• Excerpt provided:
- - - -

A Rabbit Hole Ten Miles Deep

Okay, I Exaggerate

Nine miles deep.  Get a drink and a pack of crystallised ginger to munch on, this will take a while.  You ought to remember that Your Humble Scribe was banging on about Benjamin Bathurst, a British diplomat who vanished in 1809 whilst on a mission in Prussia, an event which sparked countless fanciful tales speculating wildly about what befell him.  Robbery and murder, actually, not kidnap by Wonder Weasels From Erewhon.  Art!

Regardless of how many eyes they possess

     In other words, a completely manufactured mystery.  Naturally, Conrad's thoughts wandered, as they are wont to do, and he remembered that excellent skeptical resource "Bermuda Triangle: Mystery Solved" by Larry Kusche.  This is a case-by-case dismantling of the myth that there is anything unusual occurring within the Bermuda Triangle.  You know, a deliberately manufactured conspiracy.  I fancied re-reading it - but where could it be?

     Aha!  It was literally the first book that came to light when I emptied my giant (now im-)mobile book case, so I put it aside and have been re-reading it.  Very interesting stuff.  Ol' Laz decided to go back to sources, checking newspaper reports of the day, as well as checking meteorological records, and cross-checking between the two.  Art!

My edition, from Dillons
(When they were still a thing)

     I am currently on the entry for the Carroll A. Deering, a five-masted schooner discovered to be run aground on the Diamond Shoals in 1921.  Despite heavy sees a search party got aboard and found her abandoned with her lifeboats gone.  Art!

The Deering, doing some steering

     Here an aside.  The Diamond Shoals are very dangerous rocks off the coast of Cape Hatteras, South Canada, long recognised as a navigation hazard.  They were marked by lightships until 1966, as the first attempt to build a lighthouse there failed miserably, when a form of lighthouse known as a 'Texas Tower' was erected on the shoals.  Art!


     It was decommissioned in 2001, then put up for auction in 2012 and purchased by a chap who said he'd renovate it.  We may come back to check on him.

     ANYWAY, back to the Deering.  None of the crew were ever found again.  The most likely explanation, backed up by documents and baggage removed from the ship, is that the crew abandoned her in the midst of a severe storm, took to the lifeboats and were then lost at sea.  It is also possible that another vessel which  sank in the severe storms wracking the area at that time, the Hewitt, had seen the Deering's distress beacons and had recovered the lifeboat evacuees.  O unfunny irony.  Art!

Not looking so hot

     Of course - obviously! - when there was a perfectly rational explanation, people made a real effort to come up with ridiculous ones, because human nature.  Such as: mutiny, hijacking, piracy, rum-runners, Communist conspiracy to hijack, one-eyed wonder weasels or other paranormal explanations.  No evidence to back up any of them, mind you, apart from various swivel-eyed loons listening to the voices in their head.

- - - -

• Collected data:
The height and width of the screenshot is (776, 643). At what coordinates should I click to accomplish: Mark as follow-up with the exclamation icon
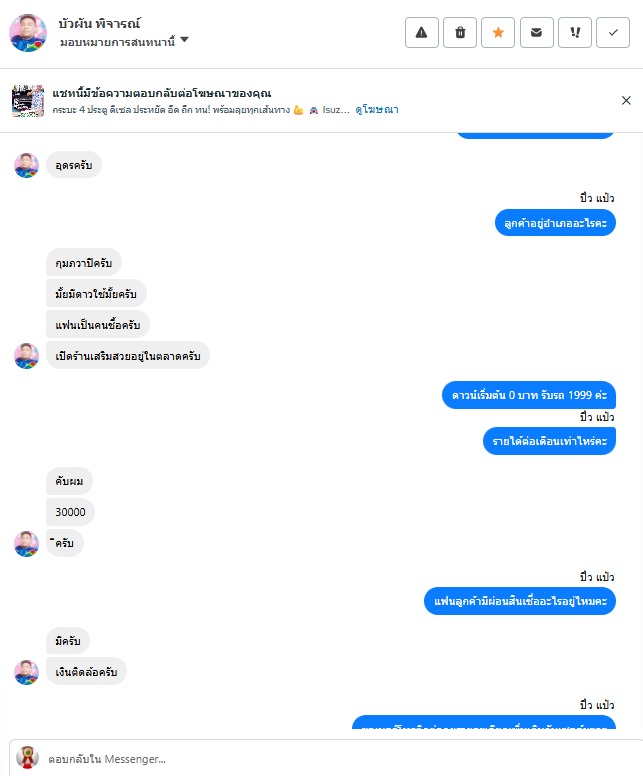(575, 33)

- - - -

Answer these from the post titled "A Rabbit Hole Ten Miles Deep":
1. In what year did Benjamin Bathurst vanish?
2. Who wrote "Bermuda Triangle: Mystery Solved"?
3. How many masts did the Carroll A. Deering have?

• Reply:
1. 1809
2. Larry Kusche
3. Five